There are differences between multi-sensor fusion and redundant sensing. Dong Bo explained to reporters that multi-sensor fusion is usually to achieve functions that cannot be achieved by a single sensor, or to overcome the inherent shortcomings of a single sensor; redundant sensing means that when one or more sensors fail, the entire system can still work normally, and the performance indicators are not affected.

In any case, in order to achieve true autonomous driving, "smart" cars also need to develop in tandem with "smart" roads. At present, the increasing safety requirements for autonomous driving are driving the continuous development of sensor systems in the direction of vehicle-road coordination.

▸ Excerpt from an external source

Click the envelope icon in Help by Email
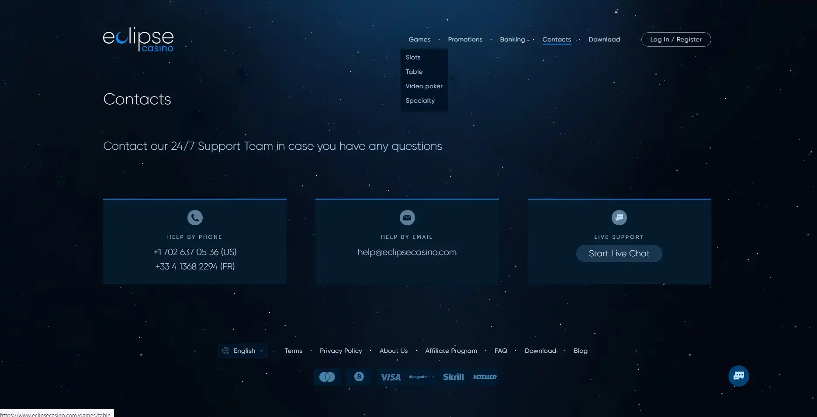Screen dimensions: 817x417 point(407,217)
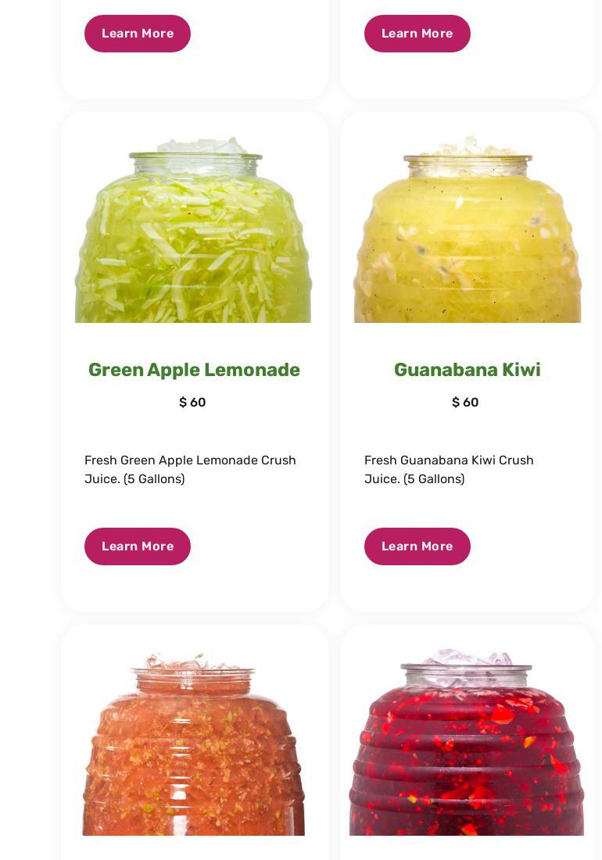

Why is vehicle-to-road collaboration an inevitable trend in the development of sensor systems? In fact, this is because on-board sensors cannot fully and accurately perceive the road situation, and the installation of perception sensors on both sides of the road can provide a "God perspective" for autonomous vehicles, complementing the on-board sensor information.

Xu Tianyu further explained to the "China Electronics News" reporter that the perception range of the on-board sensor is actually more limited. Taking millimeter-wave radar and lidar as an example, the maximum detection distance of the former is 200 meters, and the maximum detection distance of the latter is 150 meters. In the networked state of multiple subgrade sensors, their detection distance can theoretically reach infinity, which can effectively expand the perception range of autonomous vehicles.

In addition, on-board sensors can only detect the environment and cannot detect themselves, while the application of subgrade sensors can effectively supplement the on-board sensor information.

The organic synergy of environmental sensors, road surface sensors, and on-board sensors can provide more reliable connectivity and accurate judgment for autonomous vehicles. Gu Rongxiang told reporters that the installation of corresponding sensors on both sides of the road can better solve some of the problems of automatic driving perception, but this is only one aspect of solving the coordination between the car and the environment, and cannot completely solve the problem of automatic driving safety and reliability.

Achieving safe and reliable autonomous driving cannot rely solely on redundant sensors, but must also be accurate and scientific planning on systems and algorithms.

In Gu Rongxiang's view, to truly solve the problem of automatic driving, it is necessary to achieve the following four points: first, with a comprehensive, real and reliable perception, which includes the perception of the car itself, the perception of the road conditions, and the perception of the surrounding environment; second, it has millisecond-level information transmission in the global range; third, it has intelligent computing similar to the human brain; fourth, millisecond-level accuracy and decisive execution control.